Les 60 à 69 ans représentent 6,5 % des décès répertoriés et 9,6 % des cas dépistés.

«C’est important de comprendre, 91 % des personnes qui sont décédées au Québec depuis le début de la crise avaient 70 ans ou plus. [...] Évidemment, la question qui se pose, c’est : où on trace la ligne? Ce n’est pas une science exacte, mais le Dr Arruda et la Santé publique évaluent qu’un risque contrôlé, un risque raisonnable ou faible, c’est pour les personnes de moins de 70 ans.

«Il faut trouver un équilibre entre le risque pour la santé et la possibilité de vivre un peu une vie normale.
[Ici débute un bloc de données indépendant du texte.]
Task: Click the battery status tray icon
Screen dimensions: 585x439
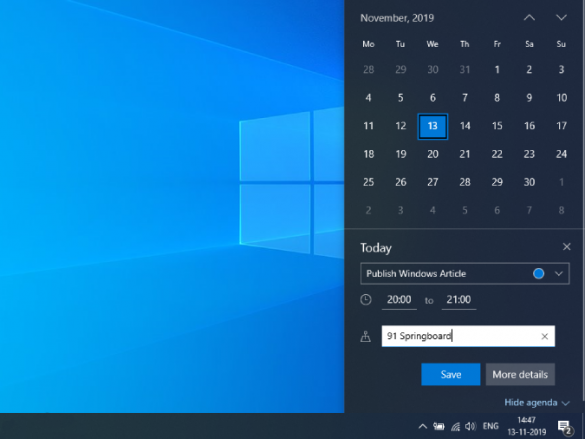Action: coord(439,426)
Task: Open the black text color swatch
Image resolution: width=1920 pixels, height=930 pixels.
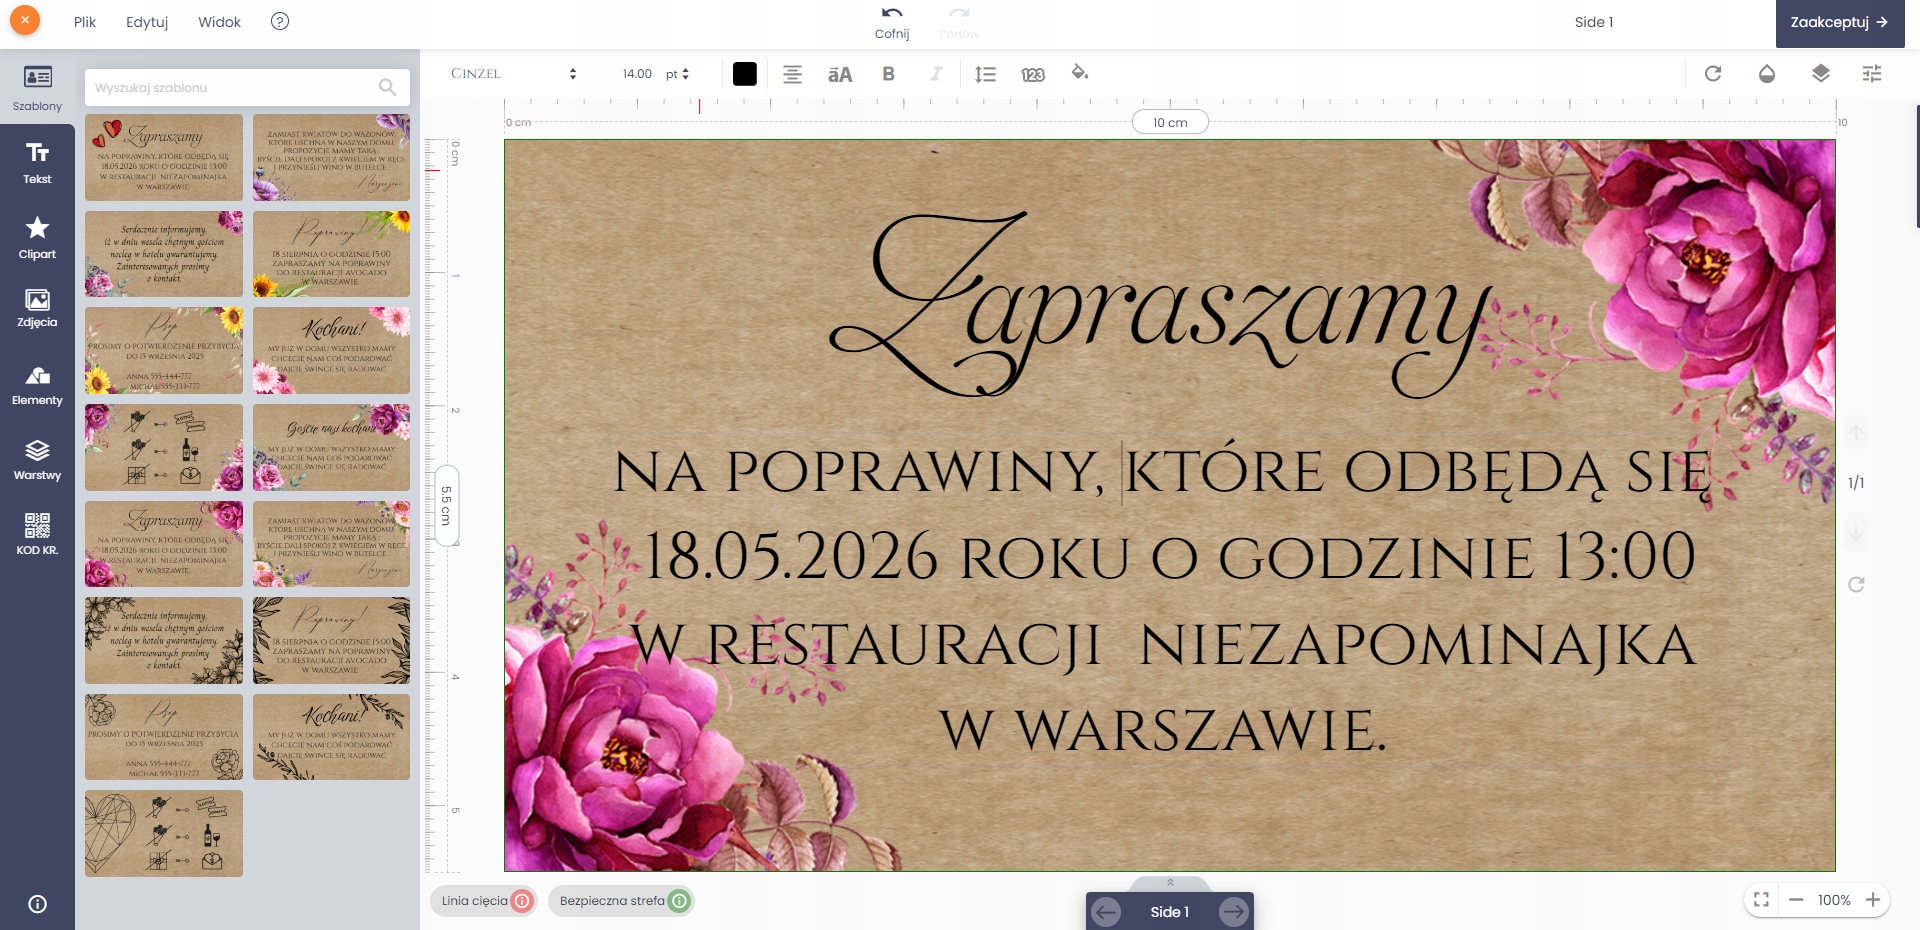Action: (745, 74)
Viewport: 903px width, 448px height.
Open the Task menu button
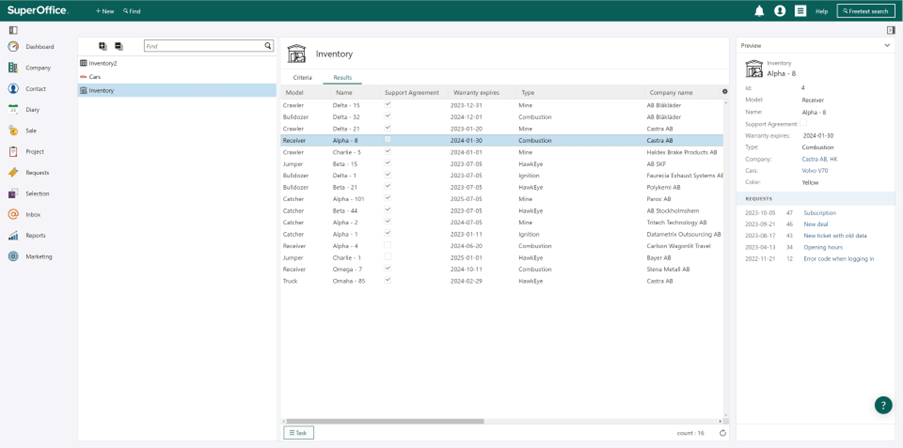tap(298, 432)
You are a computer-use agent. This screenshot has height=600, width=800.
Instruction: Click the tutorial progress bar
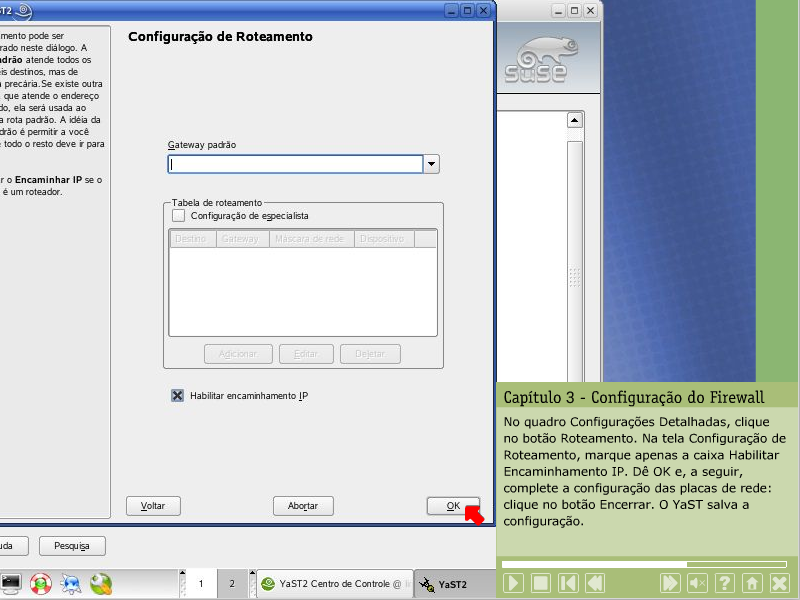coord(640,564)
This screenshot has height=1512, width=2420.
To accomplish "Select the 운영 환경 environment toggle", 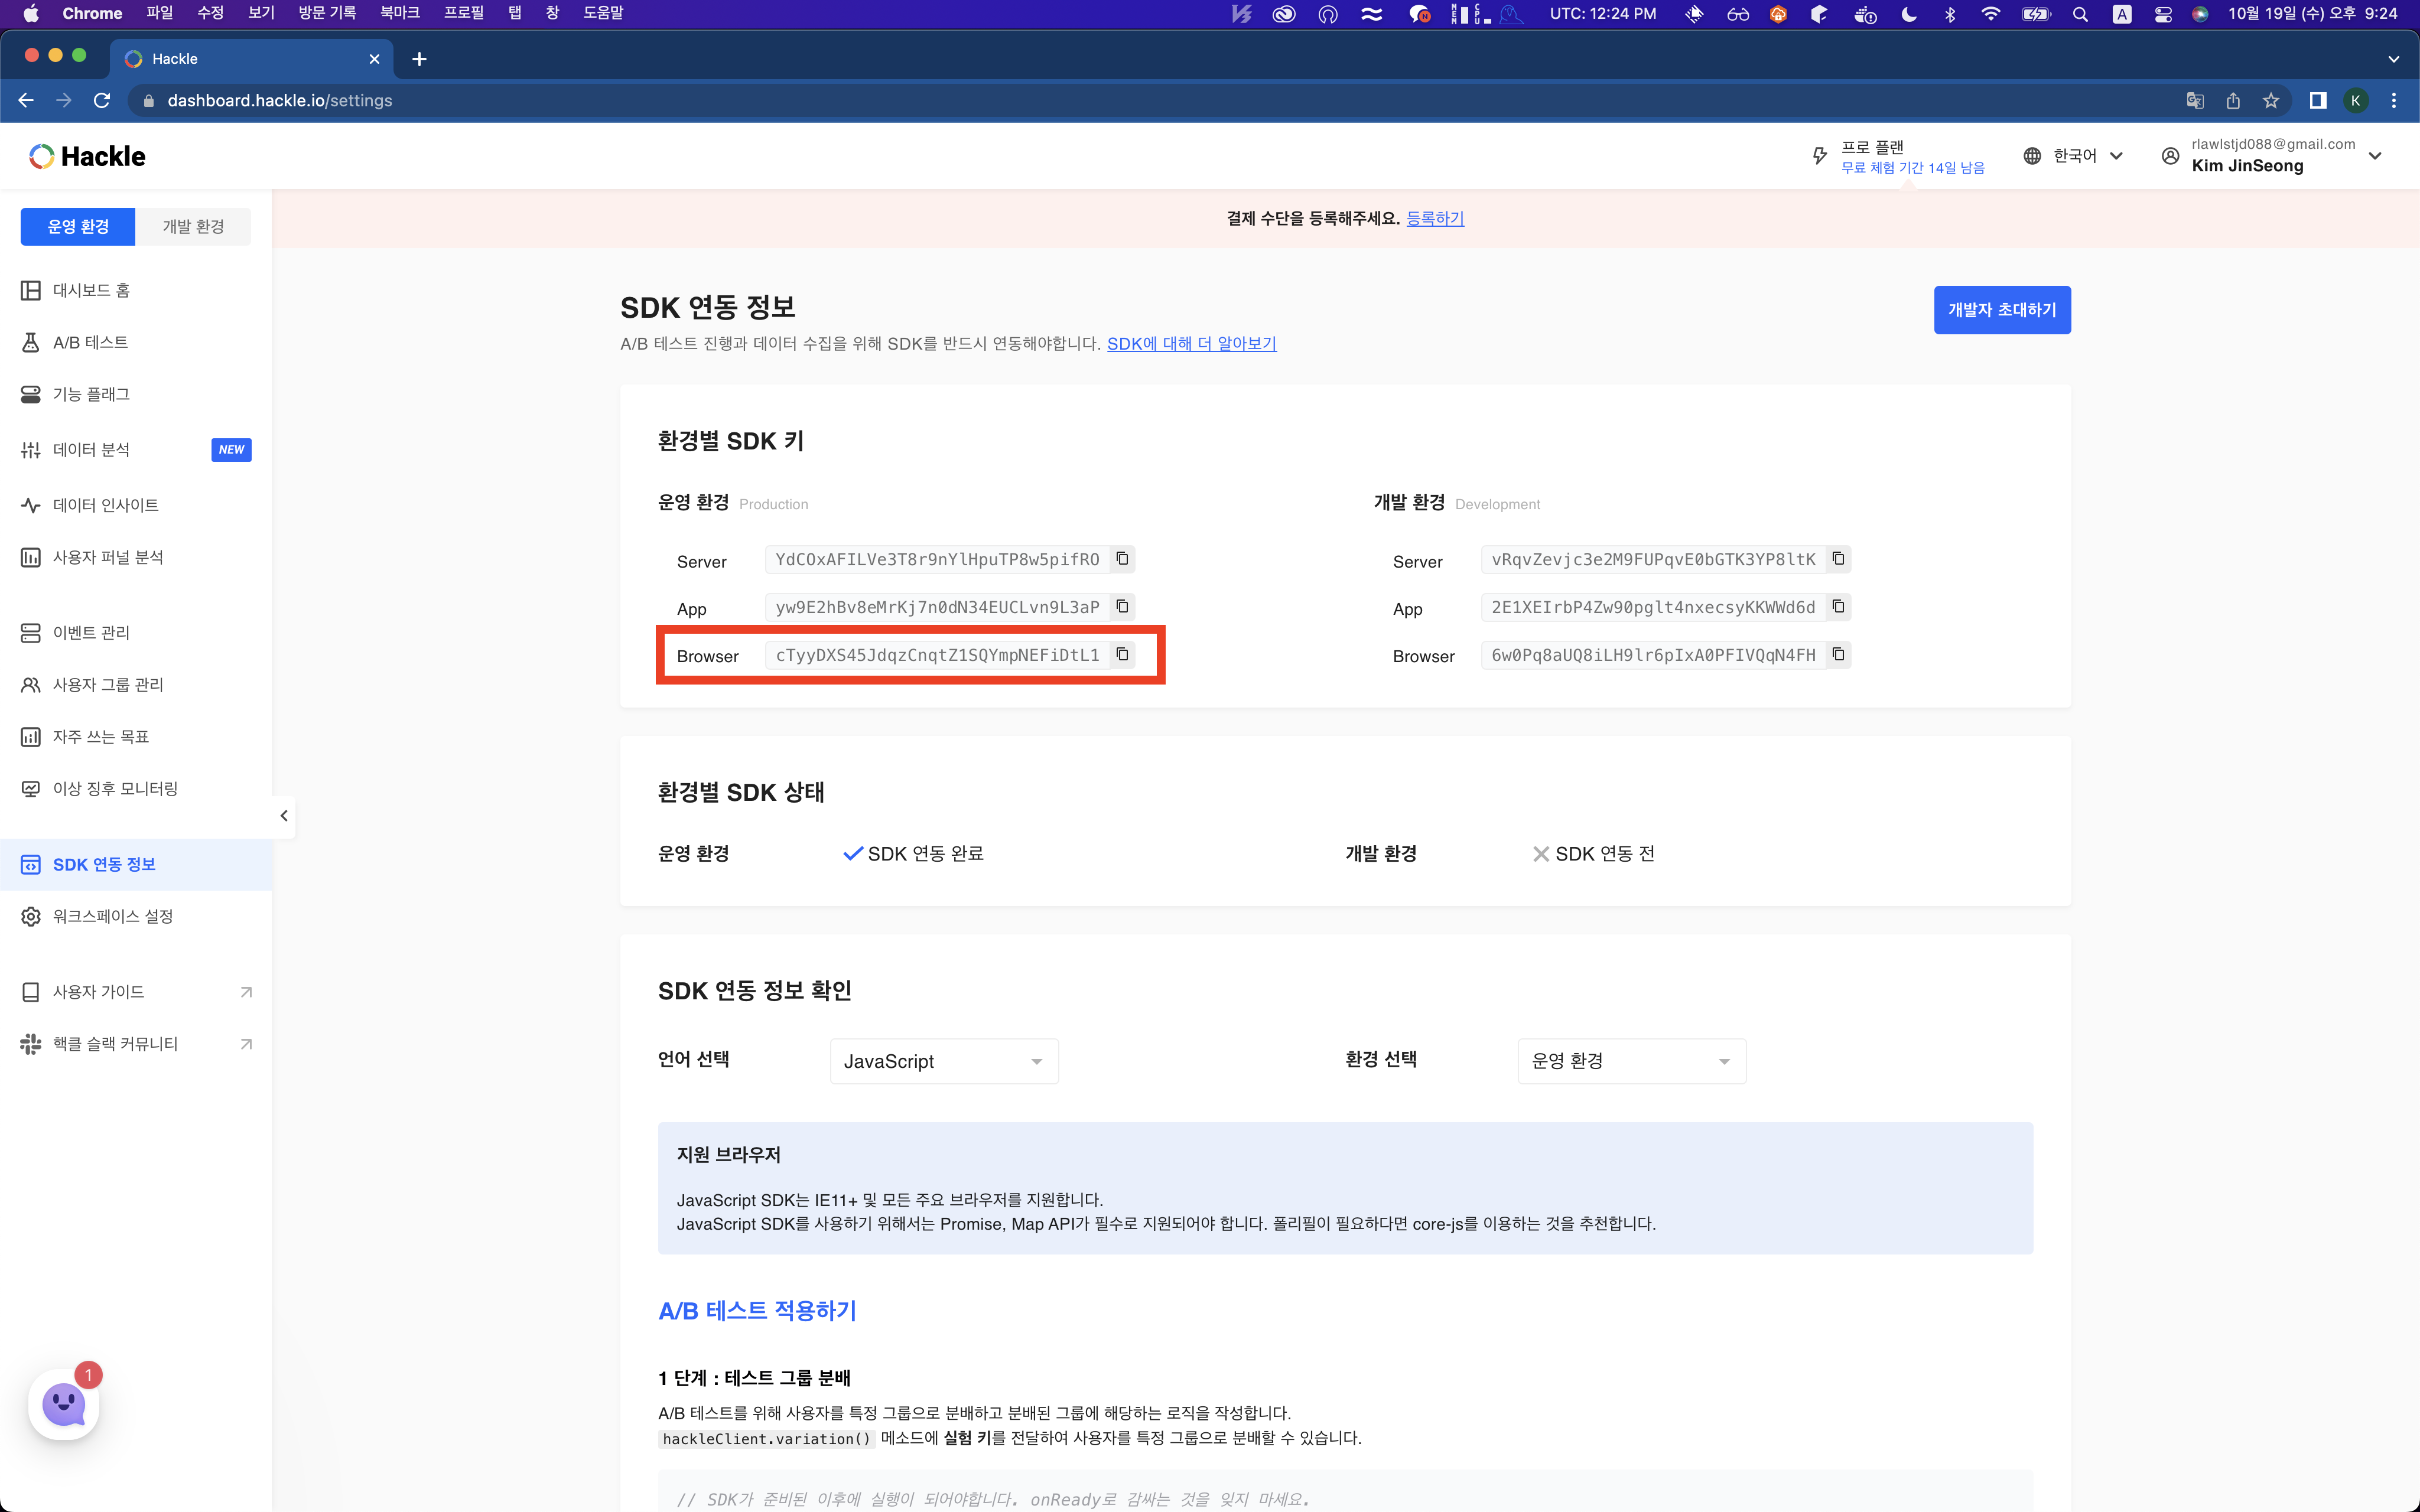I will (x=78, y=227).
C’est important de le dire, il n’y a pas de risque zéro. [...] Mais on juge que c’est un risque qui est limité en bas de 70 ans, évidemment sauf si on a des problèmes de santé.»

Le Dr Arruda a rouvert un peu plus la porte, mais à moitié, en permettant aux grands-parents de moins de 70 ans d’aller garder leurs petits-enfants la semaine prochaine, si les parents doivent retourner travailler.

«Les grands-parents pourront y aller. Ils devront faire de l’hygiène, porter un masque pour certains types de procédures, etc. On va amener cette cohérence-là. Par contre, ça ne sera pas le temps d’inviter grand-maman pour un souper si ce n’est pas pour garder les enfants», a-t-il prévenu.